**Your tasks**
A. Reproduce word for word everything in the passage on syntax definition formalisms from "A syntax definition formalism is a" down to "as direct descendants.".
B. Answer these questions using the passage on syntax definition formalisms:
(i) What is the yield of a tree?
(ii) When is a sentence ambiguous?
(iii) What does a type checker do with untyped expressions?
C. Extend the passage on syntax definition formalisms, continuing after its final sentence.

**Passage provided**
====
A syntax definition formalism is a formal language for the specification of the syntactic rules of a language. The syntax describes the sentences of the languages and assigns a structure to these sentences. An example of a syntax definition formalism is the context-free grammar formalism introduced by \cite{Cho56}. A context-free production $A_1\ldots{}A_n\to{}A_0$ determines that a sentence of type $A_0$ can be composed by concatenating sentences of type $A_1$ to $A_n$ in that order. It can also be considered as a composition rule for trees: a tree of type $A_0$ can be composed by creating a new tree node labeled $A_0$ with trees of type $A_1$ to $A_n$ as direct descendants.

In general, a syntax definition formalism can be characterized as follows. A syntax definition (also called grammar) is a set of rules that describe how to generate a set of trees. The concatenation of all leafs nodes of a tree (the \emph{yield}) gives a sentence. The language defined by a grammar is the set of yields of the trees it generates. A parser is a function that assigns to a sentence a tree that represents its structure. If more than one tree has a sentence as its yield, the sentence is ambiguous. To solve ambiguities the syntax definition formalism may provide a disambiguation method that allows the formulation of disambiguation rules for selecting the intended tree for a sentence.

This abstract approach to syntax is also applicable to the type systems of programming languages. A signature describes the valid typed expressions (the trees), untyped expressions (the sentences) can be derived from the typed expressions, a type checker analyses untyped expresssions and assigns them a type. In particular, it is applicable to algebraic signatures.
====
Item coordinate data
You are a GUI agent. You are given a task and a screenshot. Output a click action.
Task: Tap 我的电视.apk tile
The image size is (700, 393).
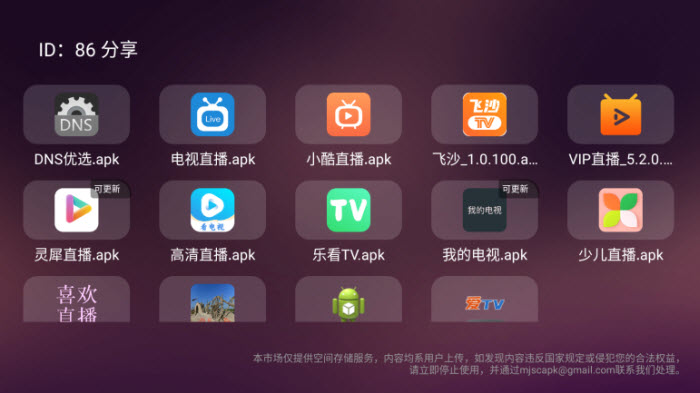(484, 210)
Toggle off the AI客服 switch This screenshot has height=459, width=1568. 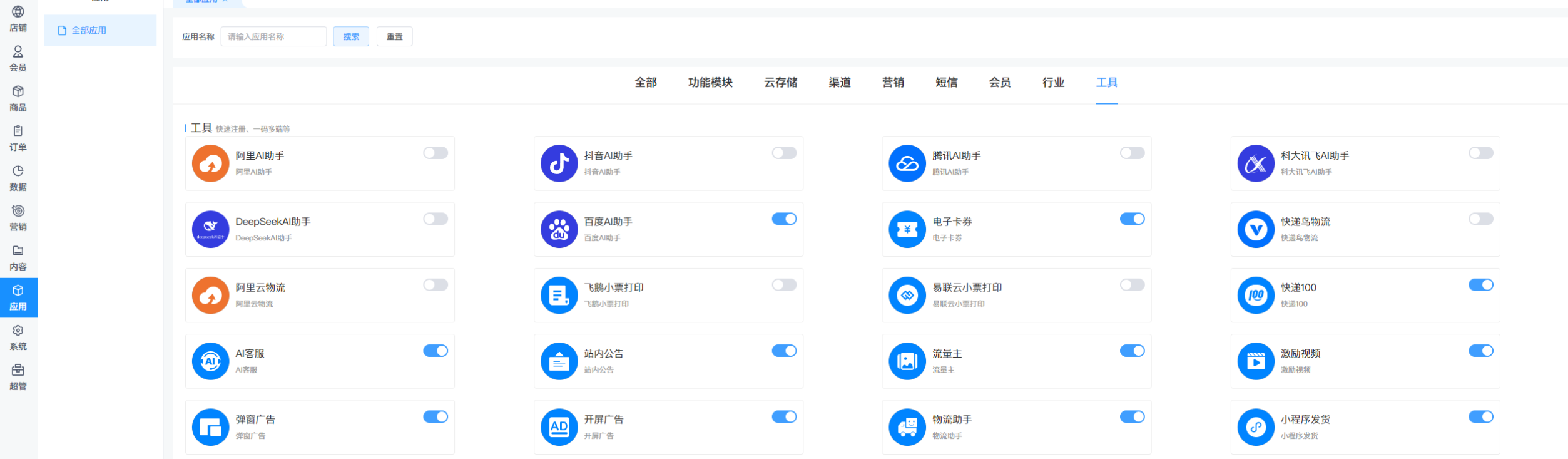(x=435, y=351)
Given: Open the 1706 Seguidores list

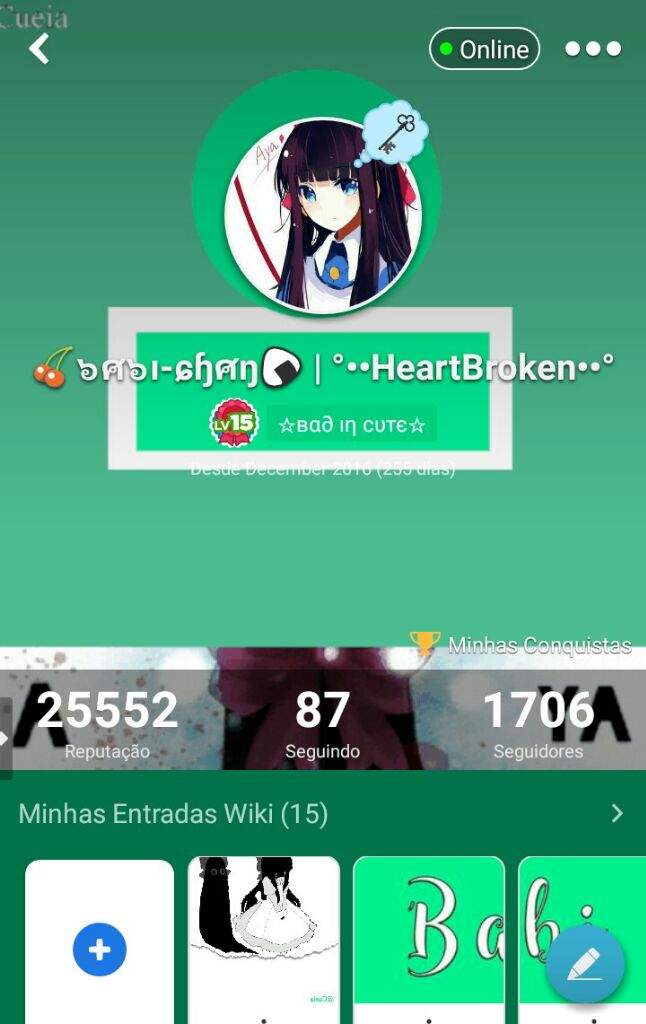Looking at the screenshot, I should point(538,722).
====
**Responses to the exercise**
A.
A syntax definition formalism is a formal language for the specification of the syntactic rules of a language. The syntax describes the sentences of the languages and assigns a structure to these sentences. An example of a syntax definition formalism is the context-free grammar formalism introduced by \cite{Cho56}. A context-free production $A_1\ldots{}A_n\to{}A_0$ determines that a sentence of type $A_0$ can be composed by concatenating sentences of type $A_1$ to $A_n$ in that order. It can also be considered as a composition rule for trees: a tree of type $A_0$ can be composed by creating a new tree node labeled $A_0$ with trees of type $A_1$ to $A_n$ as direct descendants.

B.
(i) The concatenation of all leaf nodes of the tree.
(ii) When more than one tree has that sentence as its yield.
(iii) It analyzes them and assigns them a type.

C.
An algebra is a set of data with operations on those data. In case of many-sorted algebras the data can be divided over a collection of sets. An algebraic specification is the description of an algebra. It consists of a signature declaring the types of the algebraic operations and a logical formula describing properties of these operations. Several algebraic specification formalisms have been developed that use conditional equational logic as defining logic. Equations can be executed by interpreting them as rewrite rules.

\cite{Rus72} and later also \cite{GTWW77} showed that context-free grammars correspond to algebraic signatures (see also \cite{HR76}). The composition of a tree, i.e., the construction of a new tree from subtrees, corresponds to the application of a function. In this view, languages correspond to algebras. A number of algebraic specification formalisms (for instance, OBJ, Pluss, ASF+SDF, Elan) exploit this property by using signatures with mixfix operators or even arbitrary context-free grammars instead of a prefix signature. A definition can be viewed as a context-free grammar or as an algebraic signature. The grammar view is used to generate parsers from a definition. The signature view describes the abstract syntax trees that are used by semantic tools. A mapping from parse trees to abstract syntax trees is used as interface between parser and semantic tool. In \cite{HHKR89} these views are made explicit by translating an \Sdf{} definition to a contex-free grammar (\BNF) and to a first-order algebraic signature and by providing a translation from parse trees to abstract syntax trees.

ASF+SDF is an algebraic specification formalism designed for the specification and prototyping of programming language tools. It uses the syntax definition formalism SDF for the definition of the syntax of a language. This enables an expressive notation in specifications, since functions can be prefix, postfix, infix and mix-fix. Furthermore, the syntax of the programming language under consideration is also expressed in these signatures. The semantics of a language can be defined by means of operations on the language specified by means of conditional equations.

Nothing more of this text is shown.